You may have first encountered mortgages while playing Monopoly as a child. And, unfortunately, that may have been the beginning and end of your home loan education. If you’re thinking about buying a home and aren’t lucky enough to be among the 44% of homeowners who can afford to pay cash, a mortgage is vital.
There’s a lot to learn about home loans that you never gleaned from board games. Read on for an overview of different types of mortgages and what to watch out for to help determine which is best for you.
Know your goals
Start by identifying your goals.
- Do you prefer low monthly payments, or paying off the mortgage quickly?
- Do you want a fixed payment throughout the life of the loan, or a lower payment for the first few years?
- How long do you plan to stay in your home?
The answers to these questions will guide you through the home loan process.
Types of mortgages
There are two kinds of mortgage loans: conventional and government-backed.
Conventional loans are the most common and are provided and backed by private lenders. Government loans are insured by the U.S. government, they include mortgages from the FHA, VA, and USDA. These are available to people with lower incomes and credit scores who meet certain criteria, and generally offer lower down payments.
What’s your rate?
The next step is to determine your preferred rate: fixed or adjustable. A fixed-rate mortgage (FRM) offers the same monthly payment over the loan term, so you’ll know exactly how much to budget each month. An adjustable-rate mortgage (ARM) has a low, fixed introductory rate for the first 3, 5, 7, or 10 years and then “adjusts” based on prevailing interest rates.

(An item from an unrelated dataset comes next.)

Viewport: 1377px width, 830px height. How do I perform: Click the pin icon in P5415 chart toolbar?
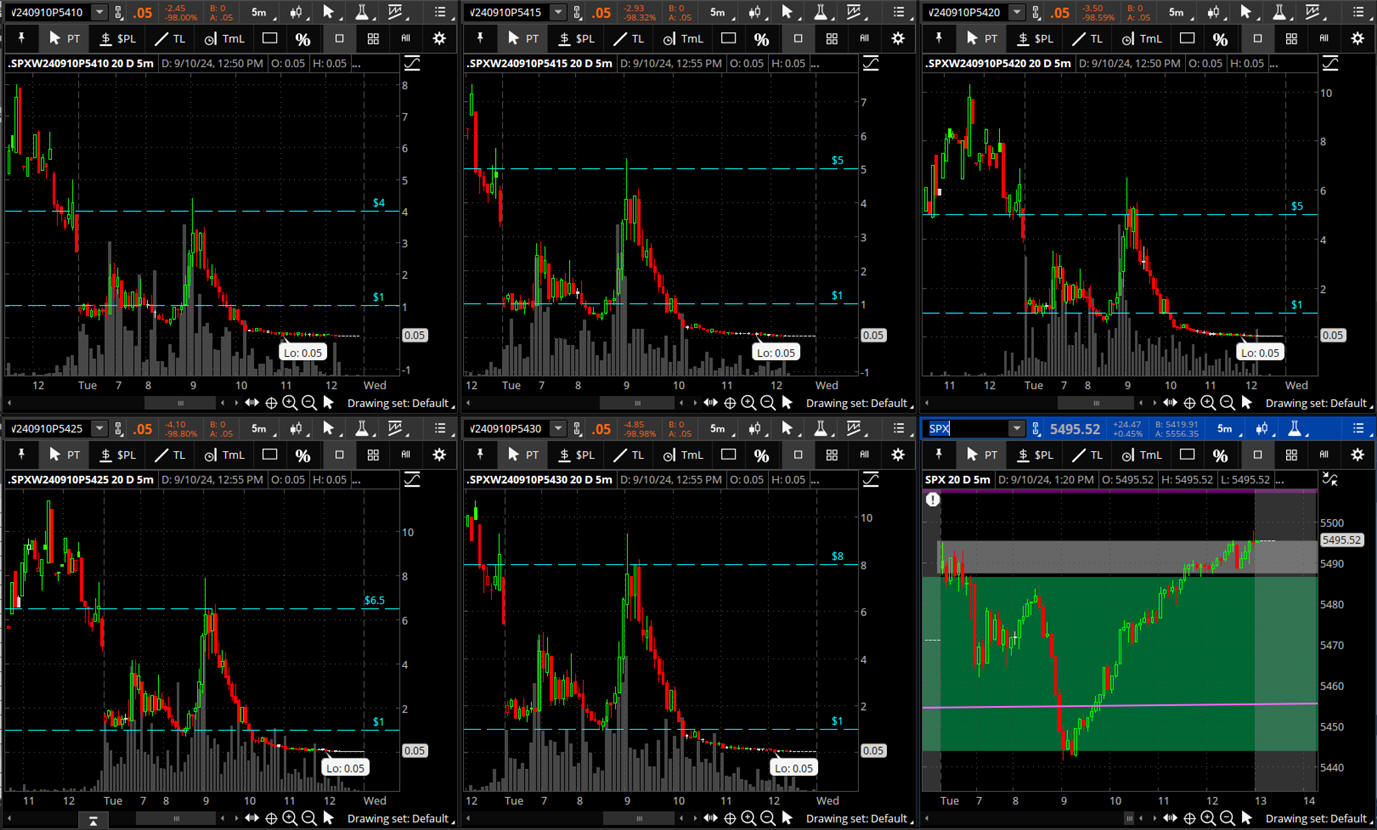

If you plan to stay in your home for a short period of time, an ARM may be perfect — you can benefit from its low rate and then either sell or refinance to an FRM. With an ARM, rates fluctuate once the introductory period is over, so it’s harder to plan your budget.
Know the term
Next, decide on the length (term) of the loan: The most common ones are either 30 or 15 years. The advantage of a 15-year loan is that you may capture a lower interest rate and pay off the loan more quickly. With a 30-year term, you may have lower monthly payments, but the interest rate will typically be higher.
When you apply for a mortgage, ask your lender or mortgage advisor to compare and contrast different loan types for your individual situation.
Now you’re ready to find the best type of mortgage for you. You may not be buying Park Place or Boardwalk, but you’re well on your way to financing the home of your dreams.